Bias variance tradeoff is one of the well known problem in machine learning. According to wikipedia,

Bias–Variance problem is the conflict in trying to simultaneously minimize these two sources of error that prevent supervised learning algorithms from generalizing beyond their training set.

Two ways to tackle the bias variance tradeoff are:

  1. Change methodoligies used to create models. i.e depending upon the issue(high bias or high variance) use appropriate methods like using complex model, adding features, add training data, reduce features, etc.
  2. Use ensemble learning

In this blog, we will focus on the 2nd method.

Ensemble learning

Ensemble learning is the method of systematically reducing the bias and variance by combining the output of multiple models either by majority voting or by taking weighted sum. However, we cannot combine any model to form an ensemble. To form an ensemble whose collective accuracy is better than using an individual model, the individual models in an ensemble should be,

  • Accurate: The accuracy of all models should be better than random guessing. For binary classification, the accuracy of each model should be greater than 50%.
  • Diverse: The models should be diverse. Models participating in an ensemble shouldn’t make errors on the same subset of data. Otherwise, the ensemble will be no better than an individual model.

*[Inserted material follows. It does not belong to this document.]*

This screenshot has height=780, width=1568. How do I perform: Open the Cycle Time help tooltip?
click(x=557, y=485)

Some of the commonly used techniques to create an ensemble are described below.

Bagging

Bagging, or bootstrap aggregating, combines models with low bias(strong learners) and reduces their variance. From a single dataset $D$, it employs bootstrapping or random sampling with replacement to derive multiple datasets: $D_1, D_2, … D_m$ to train $m$ different models. The output of these $m$, models is then combined by either majority voting(for classification) or by averaging(for regression) to obtain the final output of the ensemble.

Boosting

Boosting is the technique of combining multiple weak(high bias) models in a sequence such that each of the model is trained to reduce the error made by the previous model of the sequence. Since models are trained to reduce the errors made by previous models in the sequence, there is no need for bootstrapping and hence a single dataset is sufficient. Adaptive boosting and gradient boosting are some of the most commonly used boosting techniques.

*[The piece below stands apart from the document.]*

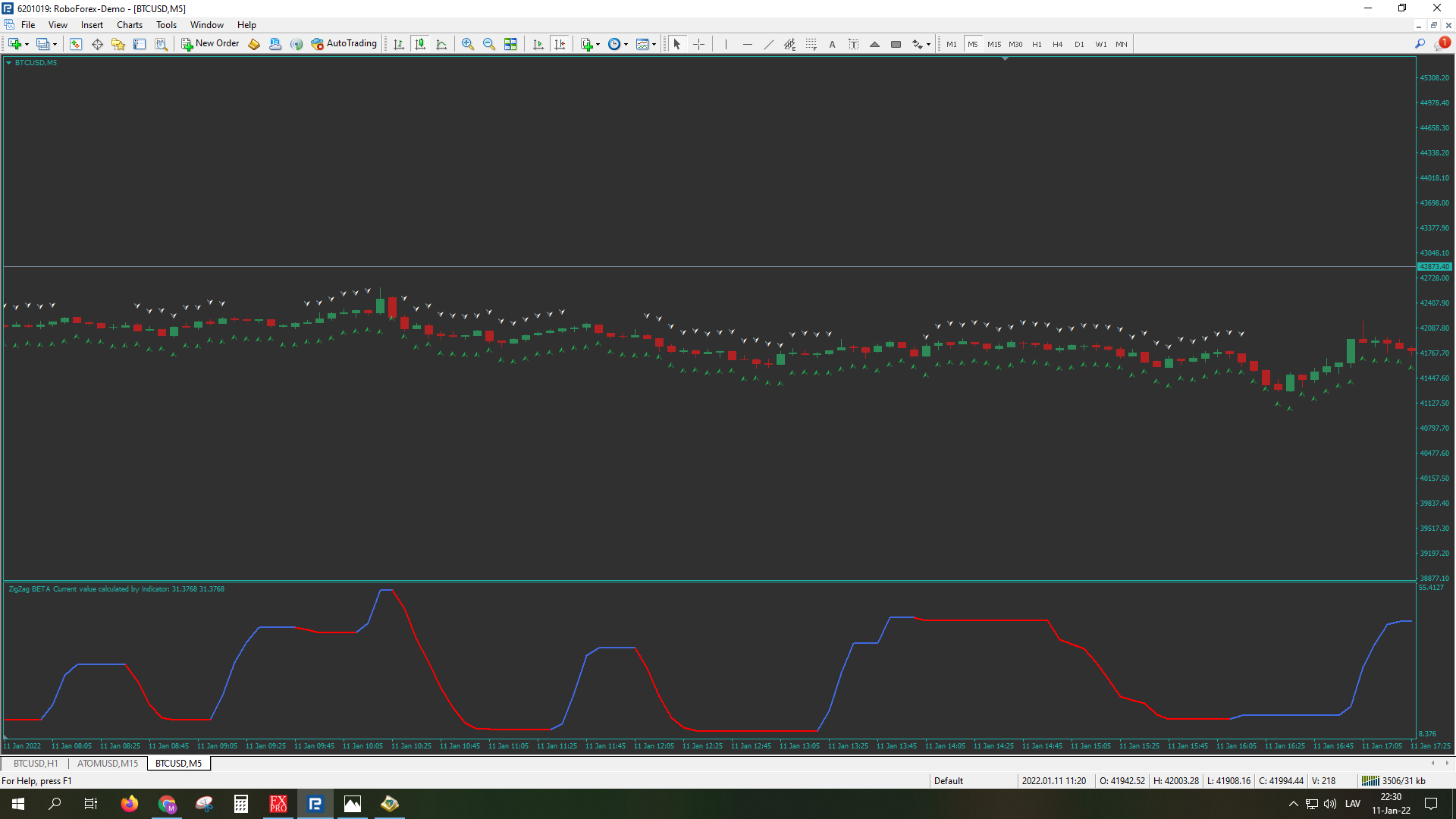
Task: Open Firefox from the taskbar
Action: point(130,804)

Note: Stacking is also a method to form an ensemble but, we won’t discuss that here.

Hands-on Bagging

Now, we will use scikit-learn to create a bagging classifier to classify iris-species. Let’s get started.

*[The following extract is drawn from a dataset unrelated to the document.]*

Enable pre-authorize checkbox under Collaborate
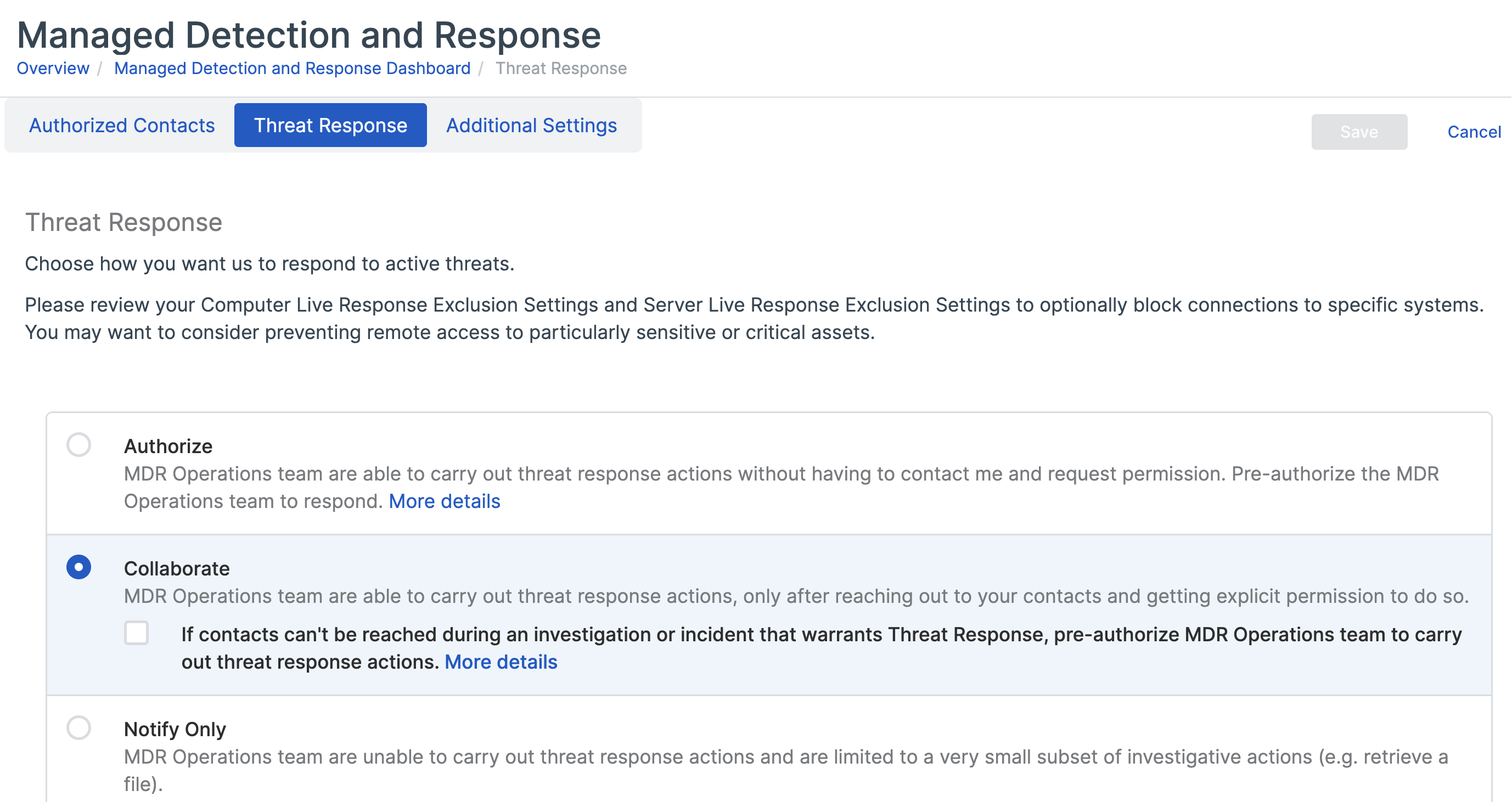 [x=136, y=633]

Importing required libraries and Dataset preparation

from sklearn.tree import DecisionTreeClassifier
from sklearn.ensemble import BaggingClassifier
from sklearn import datasets

from sklearn.model_selection import train_test_split

Let’s load the iris dataset from the datasets module in scikit-learn .

iris = datasets.load_iris()
X = iris.data
y = iris.target

We now split the data into train and test set. The model will later be trained on the train set and evaluated on the test set.

X_train, X_test, y_train, y_test = train_test_split(X, y, test_size=0.3, random_state=1)

Training the decision tree classifier

First, we will train a decision tree and later compare it with an ensemble formed by bagging of decision tree models.

decision_tree_classifier = DecisionTreeClassifier(random_state=42)
decision_tree_classifier.fit(X_train, y_train)

print("Train accuracy of decision tree = ", decision_tree_classifier.score(X_train, y_train))
print("Test accuracy of decision tree = ", decision_tree_classifier.score(X_test, y_test))

Output

Train accuracy of decision tree =  1.0
Test accuracy of decision tree =  0.95

We can see that the decision tree model clearly overfits. The train accuracy is 100% while the accuracy on the test set is only 95%. Next, we will train and evaluate an ensemble.

Training an ensemble of decision trees

Now, we will train a bagged model which will contain 3 different decision trees.

ensemble = BaggingClassifier(base_estimator=DecisionTreeClassifier(), n_estimators=3,
                            bootstrap=True, random_state=42)
ensemble.fit(X_train, y_train)

print("Train accuracy of ensemble = ", ensemble.score(X_train, y_train))
print("Test accuracy of ensemble = ", ensemble.score(X_test, y_test))

Output

Train accuracy of decision tree =  0.98
Test accuracy of decision tree =  0.95

We can see that, the even though the bagged model isn’t 100% accurate in the train set, its accuracy is still 95% on the test set. The ensemble model has reduced the overfitting. The iris-dataset contains only 150 instances of data. If we had a larger dataset, the positive effects of training an ensemble model would be more apparent.

References

  1. Ensemble Methods in Machine Learning, Thomas G. Dietterich

  2. A Study Of Ensemble Methods In Machine Learnin, Kim et. al.